DEL ARTE ÍNTIMO (o las mentiras piadosas.)
Cuando me dispongo a producir arte, en cualquiera de sus manifestaciones, me enfrento al dilema de desarrollar un proyecto que esté de acuerdo con mis intereses intelectuales y visuales más íntimos, aquellos que me obligan a “sentir” algo especial o realizar lo que “le gusta” a la gente que me rodea cotidianamente; lo que “aceptan” como válido los personajes del mundo del arte, aquellas pinturas, dibujos, videos, etc. que cumplen los requisitos que están determinados por el arte último.

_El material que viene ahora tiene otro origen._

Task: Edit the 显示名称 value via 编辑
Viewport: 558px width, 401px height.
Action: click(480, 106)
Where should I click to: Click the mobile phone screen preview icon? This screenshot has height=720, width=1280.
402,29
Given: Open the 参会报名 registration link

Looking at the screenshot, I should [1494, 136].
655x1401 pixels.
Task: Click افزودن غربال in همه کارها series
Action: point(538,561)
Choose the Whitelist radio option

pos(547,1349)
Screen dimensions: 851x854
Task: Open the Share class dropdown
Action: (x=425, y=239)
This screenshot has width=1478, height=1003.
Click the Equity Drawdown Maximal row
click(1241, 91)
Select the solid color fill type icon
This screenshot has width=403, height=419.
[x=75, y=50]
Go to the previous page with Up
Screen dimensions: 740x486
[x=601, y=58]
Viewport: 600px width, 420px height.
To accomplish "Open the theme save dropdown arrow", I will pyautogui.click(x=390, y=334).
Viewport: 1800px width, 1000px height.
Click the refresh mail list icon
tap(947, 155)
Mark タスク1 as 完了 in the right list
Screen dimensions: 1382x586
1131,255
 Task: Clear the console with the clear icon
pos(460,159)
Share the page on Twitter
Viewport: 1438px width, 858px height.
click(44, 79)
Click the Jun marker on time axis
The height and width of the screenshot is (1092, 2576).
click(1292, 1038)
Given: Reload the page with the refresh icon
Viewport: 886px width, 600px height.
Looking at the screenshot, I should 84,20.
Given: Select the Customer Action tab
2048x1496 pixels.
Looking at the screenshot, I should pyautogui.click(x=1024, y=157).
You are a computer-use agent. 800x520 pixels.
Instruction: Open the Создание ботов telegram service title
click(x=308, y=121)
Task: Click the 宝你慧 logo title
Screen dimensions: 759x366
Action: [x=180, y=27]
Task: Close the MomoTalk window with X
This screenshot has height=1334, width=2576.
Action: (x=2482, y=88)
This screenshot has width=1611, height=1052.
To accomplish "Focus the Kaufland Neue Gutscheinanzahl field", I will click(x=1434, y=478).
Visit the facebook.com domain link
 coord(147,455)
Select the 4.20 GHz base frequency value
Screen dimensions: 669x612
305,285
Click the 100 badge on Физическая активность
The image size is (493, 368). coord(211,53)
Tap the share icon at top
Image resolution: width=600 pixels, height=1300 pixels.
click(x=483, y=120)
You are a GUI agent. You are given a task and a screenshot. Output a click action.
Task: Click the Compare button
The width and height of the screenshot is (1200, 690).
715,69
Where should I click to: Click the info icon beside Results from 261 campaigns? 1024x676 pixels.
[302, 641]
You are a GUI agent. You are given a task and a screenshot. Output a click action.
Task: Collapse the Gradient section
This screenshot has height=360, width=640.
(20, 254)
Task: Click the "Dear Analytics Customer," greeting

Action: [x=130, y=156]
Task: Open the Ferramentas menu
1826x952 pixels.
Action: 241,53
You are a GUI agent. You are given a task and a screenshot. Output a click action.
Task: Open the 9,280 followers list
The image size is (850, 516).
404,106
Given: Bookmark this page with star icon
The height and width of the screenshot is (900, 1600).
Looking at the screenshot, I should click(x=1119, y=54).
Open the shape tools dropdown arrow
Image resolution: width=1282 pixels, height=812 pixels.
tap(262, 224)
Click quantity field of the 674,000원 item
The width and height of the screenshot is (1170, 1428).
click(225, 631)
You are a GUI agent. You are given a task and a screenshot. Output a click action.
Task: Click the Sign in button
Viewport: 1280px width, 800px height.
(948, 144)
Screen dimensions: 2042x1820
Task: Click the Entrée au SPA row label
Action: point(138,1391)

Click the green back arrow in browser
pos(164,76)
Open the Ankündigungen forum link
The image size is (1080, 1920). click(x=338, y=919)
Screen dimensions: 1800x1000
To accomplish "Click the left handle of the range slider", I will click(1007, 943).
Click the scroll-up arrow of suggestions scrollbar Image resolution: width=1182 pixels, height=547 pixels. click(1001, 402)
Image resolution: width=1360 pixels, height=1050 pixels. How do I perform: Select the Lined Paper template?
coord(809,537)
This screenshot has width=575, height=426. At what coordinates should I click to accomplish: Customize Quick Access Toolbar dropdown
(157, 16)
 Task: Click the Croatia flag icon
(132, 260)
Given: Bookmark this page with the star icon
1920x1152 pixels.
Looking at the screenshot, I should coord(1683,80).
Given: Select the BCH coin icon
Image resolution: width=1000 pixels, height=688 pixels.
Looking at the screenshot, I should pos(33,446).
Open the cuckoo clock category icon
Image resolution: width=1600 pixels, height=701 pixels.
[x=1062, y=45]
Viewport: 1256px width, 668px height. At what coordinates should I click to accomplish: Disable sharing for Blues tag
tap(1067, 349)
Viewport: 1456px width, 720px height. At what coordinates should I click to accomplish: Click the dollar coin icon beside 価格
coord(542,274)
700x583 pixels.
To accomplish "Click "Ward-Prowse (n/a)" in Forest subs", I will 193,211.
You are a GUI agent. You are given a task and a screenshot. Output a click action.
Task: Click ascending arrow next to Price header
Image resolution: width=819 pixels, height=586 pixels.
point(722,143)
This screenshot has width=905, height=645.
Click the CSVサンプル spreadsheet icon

De un momento a otro me encuentro inmerso en una batalla interior en la que tengo que decidir si “puedo” realizar una pieza sin forma ni sentido aparente, que proyecte solamente un impacto visual, sea enorme o nimio, y refleje un sentimiento arraigado en lo más profundo de mi ser interior o si “debo” seguir las pautas impuestas en las universidades, museos y galerías por artistas que, si bien son reconocidos, no siempre comparto su visión desde un punto de vista muchas veces opulento y aburguesado; aquellos artistas acostumbrados al elogio y el aplauso. Realmente son pocos aquellos que llaman poderosamente mi atención con su producción artística y es precisamente aquí en donde comienza la guerra… mis ideales me exigen desarrollar aquello que grita mi interior, pero la presión externa es fuerte y en más de una ocasión termino haciendo lo que menos deseo hacer y no aquello que me plantee un nuevo reto.
Al reflexionar una y otra vez sobre el tema llego a la conclusión de que la pregunta sería de que manera poder fusionar ambas facetas de la producción artística (mentiras piadosas) para satisfacer ambos bandos ¡¡ ya me queda claro que es imposible ¡!